I disturbi della monosomia si verificano durante lo sviluppo del feto e sono caratterizzati da una coppia mancante parziale o totale di un cromosoma. Sebbene questi disturbi siano relativamente rari, i più comuni sono la sindrome di Turner e la sindrome di Cri du chat. Altri disturbi, come la sindrome da delezione 1p36 e la sindrome di Alfie, sono estremamente rari. La sindrome di Turner è l’unica monosomia completa compatibile con la vita; ogni altro tipo è fatale sia nell’utero che subito dopo la nascita. Coloro che vivono con un disturbo della monosomia diverso dalla sindrome di Turner hanno una monosomia parziale, il che significa che manca solo un pezzo di un lato di un cromosoma.
La sindrome di Turner colpisce circa una donna su 2,500. La coppia di cromosomi che determina il sesso femminile, nota come XX, manca di una delle X nella sindrome di Turner. Senza trattamento, le donne con questo disturbo della monosomia cresceranno solo sotto i 5 piedi (1.5 metri) e non attraverseranno la pubertà. Con l’uso precoce degli ormoni della crescita e della sostituzione degli estrogeni, questi problemi possono essere evitati, anche se i pazienti saranno sempre sterili.
La sindrome di Turner può anche causare alcuni ritardi nell’apprendimento, specialmente in matematica, e può causare alcune anomalie fisiche come collo palmato, palpebre cadenti e nei eccessivi. Con il trattamento e la terapia precoci, quelli con la sindrome di Turner possono in genere frequentare le lezioni con i loro coetanei atipici e continuare a vivere in modo indipendente. In alcuni casi, un donatore di ovuli abbinato a un trattamento di fecondazione in vitro può aiutarli a portare e far nascere un bambino in modo naturale.
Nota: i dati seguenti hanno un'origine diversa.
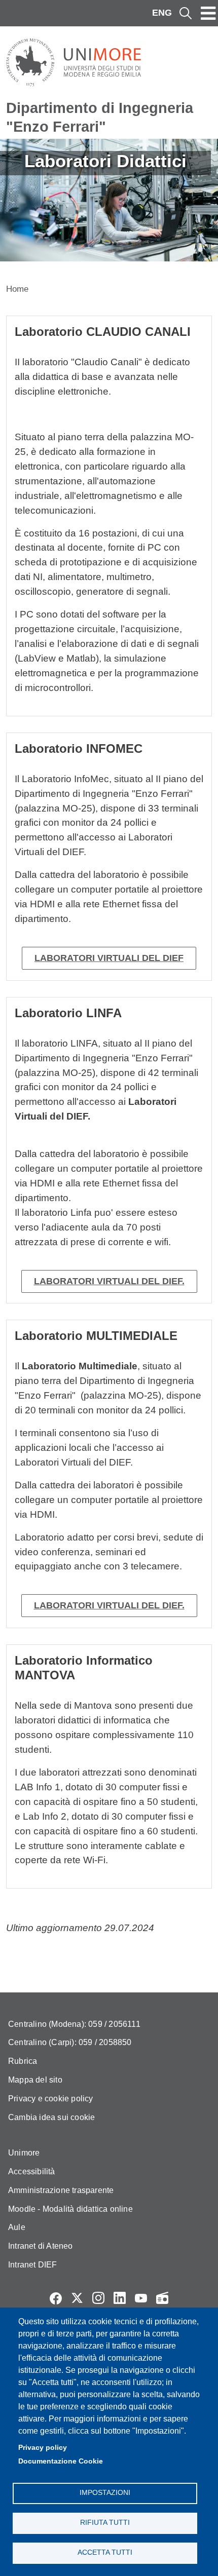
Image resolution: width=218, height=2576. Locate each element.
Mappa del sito (35, 2079)
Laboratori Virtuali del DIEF (109, 958)
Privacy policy (42, 2447)
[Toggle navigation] (208, 13)
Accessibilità (31, 2171)
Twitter (77, 2297)
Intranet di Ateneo (40, 2246)
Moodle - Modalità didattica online (70, 2209)
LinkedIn (119, 2297)
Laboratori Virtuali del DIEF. (109, 1281)
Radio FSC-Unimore (162, 2297)
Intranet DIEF (32, 2264)
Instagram (98, 2297)
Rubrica (22, 2061)
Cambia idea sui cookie (51, 2117)
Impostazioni (105, 2492)
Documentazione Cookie (60, 2461)
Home (17, 289)
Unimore (24, 2152)
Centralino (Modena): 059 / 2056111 (74, 2024)
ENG (162, 13)
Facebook (55, 2297)
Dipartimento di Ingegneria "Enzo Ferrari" (99, 117)
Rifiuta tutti (105, 2522)
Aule (16, 2227)
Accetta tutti (105, 2552)
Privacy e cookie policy (50, 2098)
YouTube (141, 2297)
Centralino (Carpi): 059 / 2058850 (70, 2042)
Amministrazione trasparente (61, 2190)
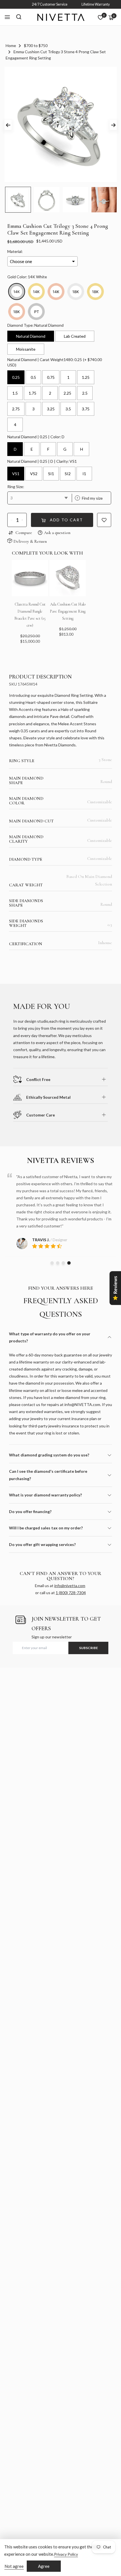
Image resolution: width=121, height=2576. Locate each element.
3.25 (51, 408)
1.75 (32, 393)
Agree (44, 2566)
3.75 (85, 408)
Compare (23, 532)
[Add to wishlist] (104, 520)
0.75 (51, 377)
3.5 (68, 408)
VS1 (15, 473)
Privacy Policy (66, 2554)
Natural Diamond (30, 336)
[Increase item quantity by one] (22, 520)
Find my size (90, 498)
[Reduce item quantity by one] (12, 520)
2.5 (85, 393)
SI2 (68, 473)
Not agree (14, 2566)
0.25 (16, 377)
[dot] (52, 1263)
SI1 (51, 473)
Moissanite (25, 349)
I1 (84, 473)
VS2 (33, 473)
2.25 (67, 393)
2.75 (16, 408)
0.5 (33, 377)
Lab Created (75, 336)
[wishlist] (100, 17)
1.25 (85, 377)
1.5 (15, 393)
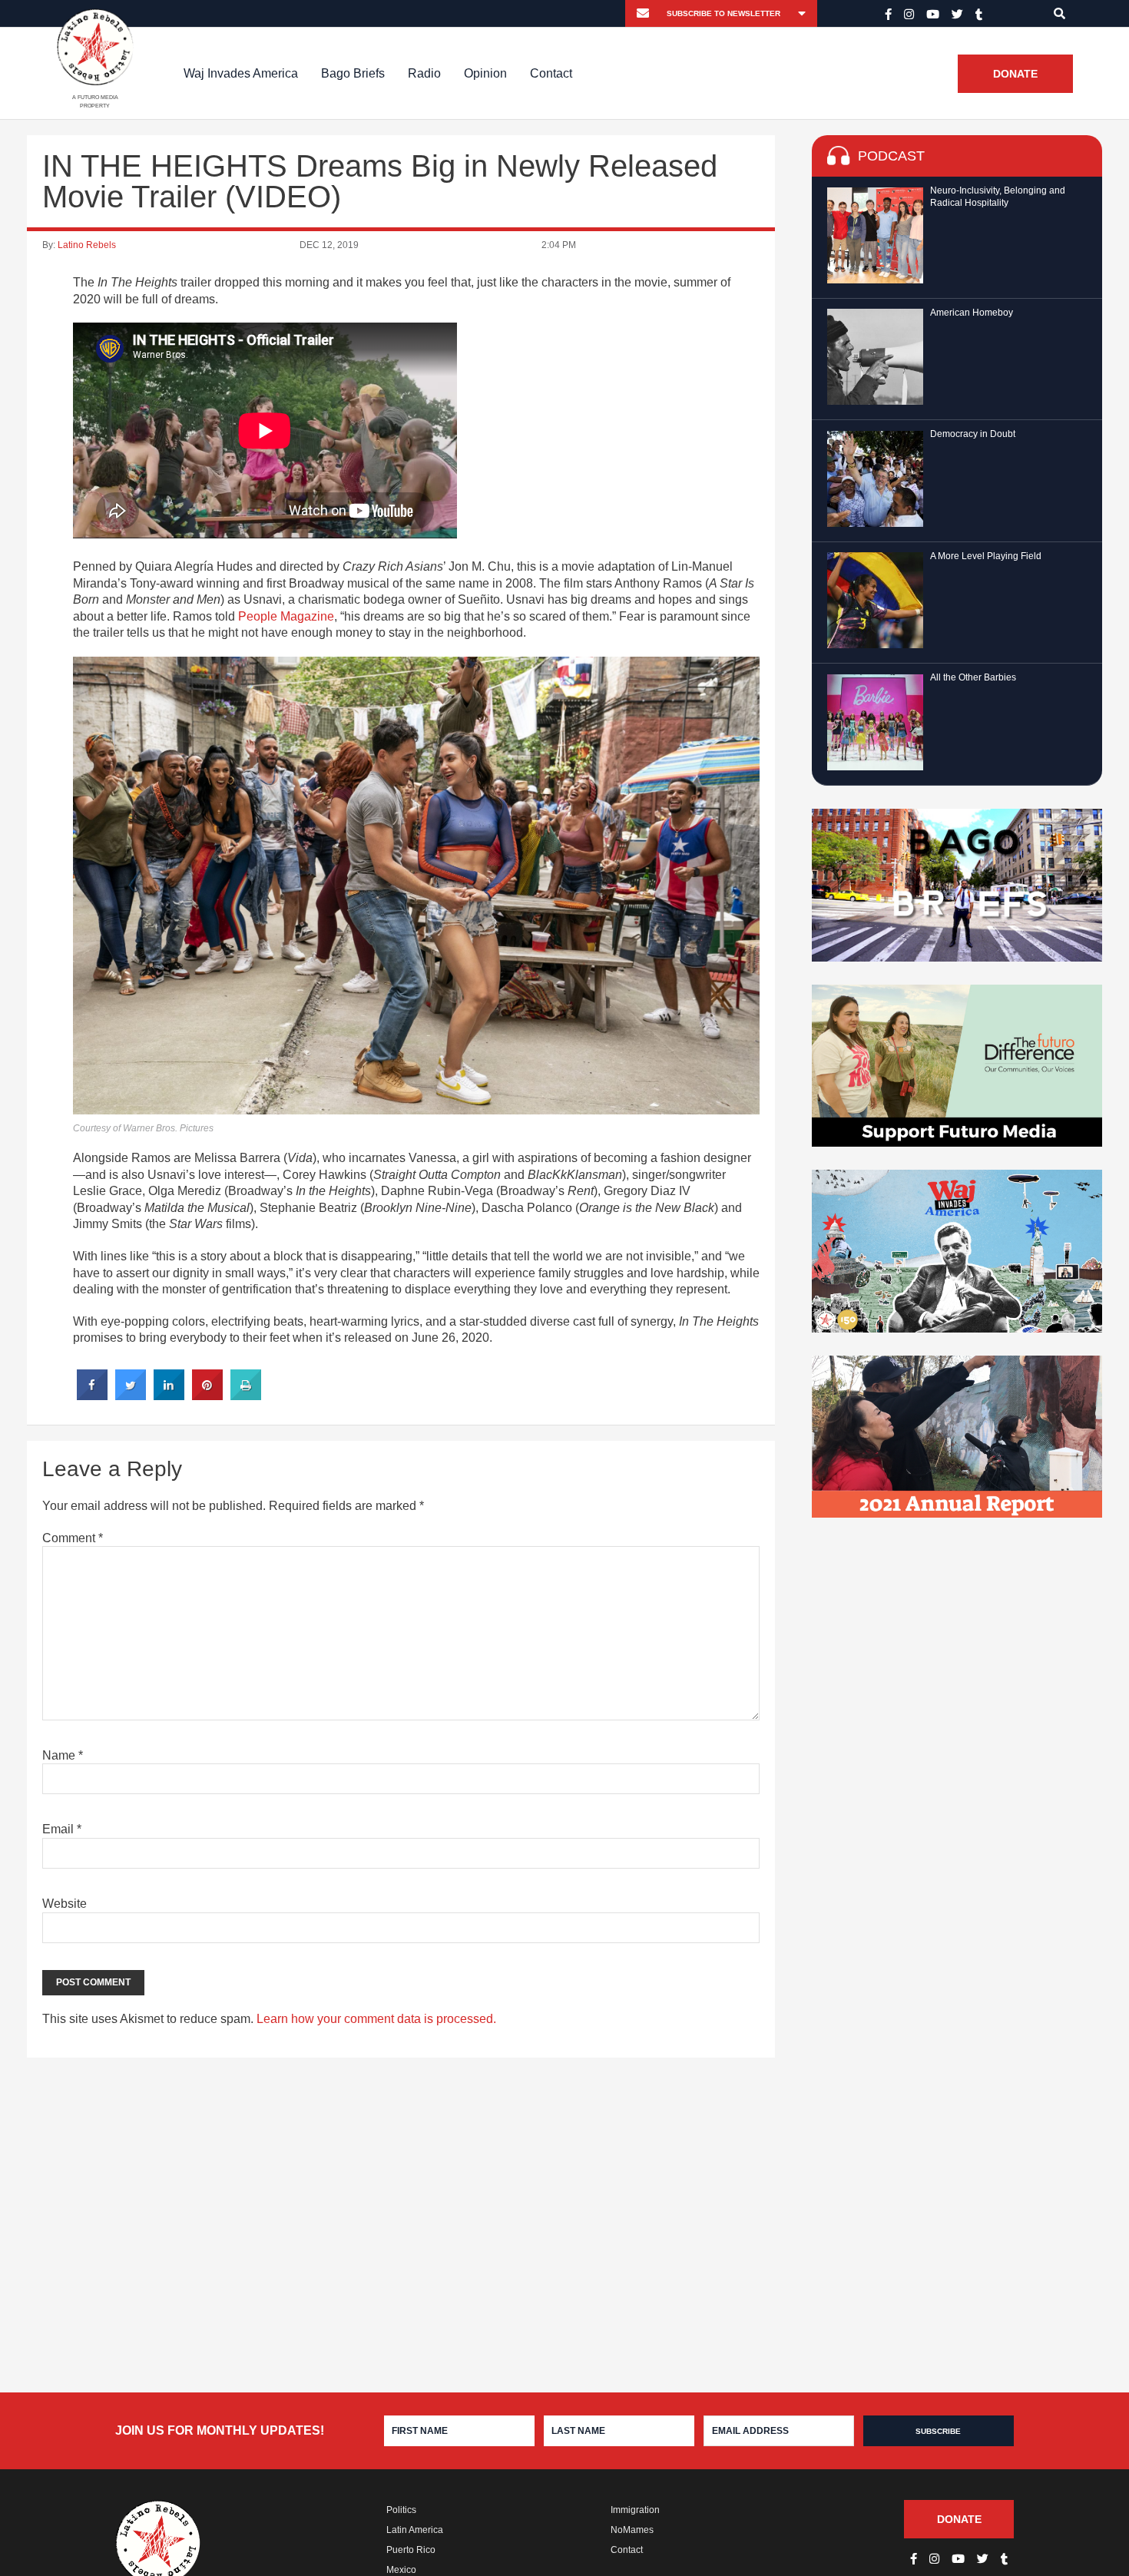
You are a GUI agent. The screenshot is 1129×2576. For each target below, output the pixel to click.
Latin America (414, 2530)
La sindrome di Cri du chat, che in francese significa “pianto del gatto”, è un disturbo della monosomia correlato a una parte mancante del cromosoma 5. Insieme a diverse disabilità fisiche e di apprendimento, questo disturbo provoca lo sviluppo anomalo della laringe, con conseguente pianto caratteristico al di sotto dei 2 anni. Fisicamente, quelli con Cri du chat hanno spesso una testa più piccola del solito, una faccia rotonda e occhi molto larghi. Hanno anche spesso difetti cardiaci, scarso tono muscolare e difficoltà a funzionare in contesti sociali e spesso mostrano comportamenti molto aggressivi o imprevedibili. Sebbene non sia disponibile alcun trattamento medico per questo disturbo, i trattamenti terapeutici possono spesso aiutare i pazienti con disabilità intellettive e la socializzazione.
La sindrome da delezione 1p36, cioè una parte mancante del cromosoma 1, può causare diverse disabilità fisiche e mentali, tra cui deformità facciali e gravi ritardi di apprendimento. Questo disturbo della monosomia è molto più raro della sindrome di Turner o Cri du chat; la terapia per i ritardi di apprendimento e l’interazione sociale sono gli unici trattamenti disponibili. La sindrome di Alfie, una parte mancante del cromosoma 9, ha meno di 100 casi segnalati nel mondo, il che la rende la malattia da monosomia più rara.
I problemi di salute e le anomalie facciali e mentali presenti con la sindrome di Alfie sono gravi, sebbene siano stati riscontrati alcuni casi in cui la disabilità intellettiva del paziente è migliorata drasticamente dopo la terapia. In un caso, un bambino è passato da una disabilità intellettiva profonda, un punteggio QI inferiore a 20, a un punteggio inferiore alla media nella scala del QI, ovvero superiore a 70 punti. Con l’assenza di gravi problemi di salute come difetti cardiaci, quelli con questi disturbi hanno in genere una lunga durata, di solito 50 e 70 anni. A causa del fatto che possono mancare molte parti diverse di un cromosoma, la gravità di questi disturbi varia notevolmente da paziente a paziente.